Duke didn’t want to remain silent on the issue, a company spokesman said.
“This is a significant development,” Tom Williams said Monday. “We had expected the legislation to be approved, and we wanted to be clear with the customers that none of our work would slow down despite lack of legislation.”
Williams said the company issued a statement on Friday, but advertising is the only way to guarantee that the statement wouldn’t be edited.
“We wanted to make sure that it was in some of the key papers in the state,” he said.
The ad was hard to miss Sunday.
“Although the North Carolina General Assembly adjourned without passing coal ash legislation, our work to address this important issue continues,” the ad said. “And we continue to advance the comprehensive plan we proposed last March.”
One communications expert said going straight to the public was the best thing to do. “If they were doing absolutely nothing, the interpretation would probably be quite negative,” said Lois Boynton, an associate professor at the School of Journalism and Mass Communication at UNC-Chapel Hill.
“Is this going to make everything better? No, but OK, they are expending the effort to communicate with me. It appears they want to take responsibility and they really are trying to fix things,” she said.

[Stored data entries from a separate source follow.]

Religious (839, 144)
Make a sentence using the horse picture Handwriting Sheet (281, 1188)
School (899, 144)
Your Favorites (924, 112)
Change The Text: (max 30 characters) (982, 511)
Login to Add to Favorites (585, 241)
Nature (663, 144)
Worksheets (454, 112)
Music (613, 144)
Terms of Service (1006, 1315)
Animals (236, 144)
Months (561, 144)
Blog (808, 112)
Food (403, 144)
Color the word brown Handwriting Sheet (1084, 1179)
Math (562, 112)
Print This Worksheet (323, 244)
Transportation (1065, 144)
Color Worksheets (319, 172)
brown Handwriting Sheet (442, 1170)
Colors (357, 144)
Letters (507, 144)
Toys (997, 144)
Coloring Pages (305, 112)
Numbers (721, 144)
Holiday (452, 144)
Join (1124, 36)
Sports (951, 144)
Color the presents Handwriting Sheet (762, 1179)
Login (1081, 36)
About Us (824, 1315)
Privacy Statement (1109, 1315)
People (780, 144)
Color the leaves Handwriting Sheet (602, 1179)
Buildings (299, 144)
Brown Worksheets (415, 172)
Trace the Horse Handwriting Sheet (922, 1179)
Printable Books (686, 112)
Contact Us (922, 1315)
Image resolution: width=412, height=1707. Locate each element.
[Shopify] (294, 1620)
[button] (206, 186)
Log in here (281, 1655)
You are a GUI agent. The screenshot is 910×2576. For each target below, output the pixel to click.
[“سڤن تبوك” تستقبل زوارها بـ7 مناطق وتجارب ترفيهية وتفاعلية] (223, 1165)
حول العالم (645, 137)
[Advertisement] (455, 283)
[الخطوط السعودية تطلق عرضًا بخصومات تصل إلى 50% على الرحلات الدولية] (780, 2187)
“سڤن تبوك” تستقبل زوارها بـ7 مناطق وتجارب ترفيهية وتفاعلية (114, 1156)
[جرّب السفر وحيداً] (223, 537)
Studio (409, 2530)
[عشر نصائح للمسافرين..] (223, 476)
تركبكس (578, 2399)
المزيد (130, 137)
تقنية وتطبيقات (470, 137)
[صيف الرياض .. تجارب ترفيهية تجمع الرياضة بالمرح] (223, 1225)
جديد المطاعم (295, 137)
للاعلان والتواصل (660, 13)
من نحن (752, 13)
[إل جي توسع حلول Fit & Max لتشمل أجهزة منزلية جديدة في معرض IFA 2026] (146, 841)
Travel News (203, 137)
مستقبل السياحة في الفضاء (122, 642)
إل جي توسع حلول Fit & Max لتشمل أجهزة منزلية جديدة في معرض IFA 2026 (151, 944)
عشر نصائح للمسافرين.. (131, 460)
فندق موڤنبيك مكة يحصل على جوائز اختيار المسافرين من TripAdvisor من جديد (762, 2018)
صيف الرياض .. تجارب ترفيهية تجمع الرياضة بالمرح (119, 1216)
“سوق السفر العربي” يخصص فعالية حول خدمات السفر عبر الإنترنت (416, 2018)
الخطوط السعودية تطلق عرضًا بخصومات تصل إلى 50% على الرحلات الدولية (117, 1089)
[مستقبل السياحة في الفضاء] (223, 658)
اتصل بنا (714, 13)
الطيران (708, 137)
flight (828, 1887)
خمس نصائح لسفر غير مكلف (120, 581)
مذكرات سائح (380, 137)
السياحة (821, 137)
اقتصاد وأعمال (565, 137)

The state director of the Sierra Club wasn’t persuaded by the ad.
“North Carolinians and the communities near toxic coal ash pits deserve better,” Molly Diggins wrote in an email. “All of the attention the past six months seemed to signal that a legislative solution was in sight. Sadly, families living near Duke Energy sites are in the exact same place they have been since the February spill — worried about contaminated groundwater and wells.”
Regardless, Boynton said, the worst thing a company can do is to remain silent during a situation with so many variables. Having a plan for every possibility is essential. Duke Energy has to run through every scenario and be ready to communicate its point of view.
That’s what Sunday’s ad was all about.
“Crisis planners,” Boynton said, “are sort of the pessimists in residence.”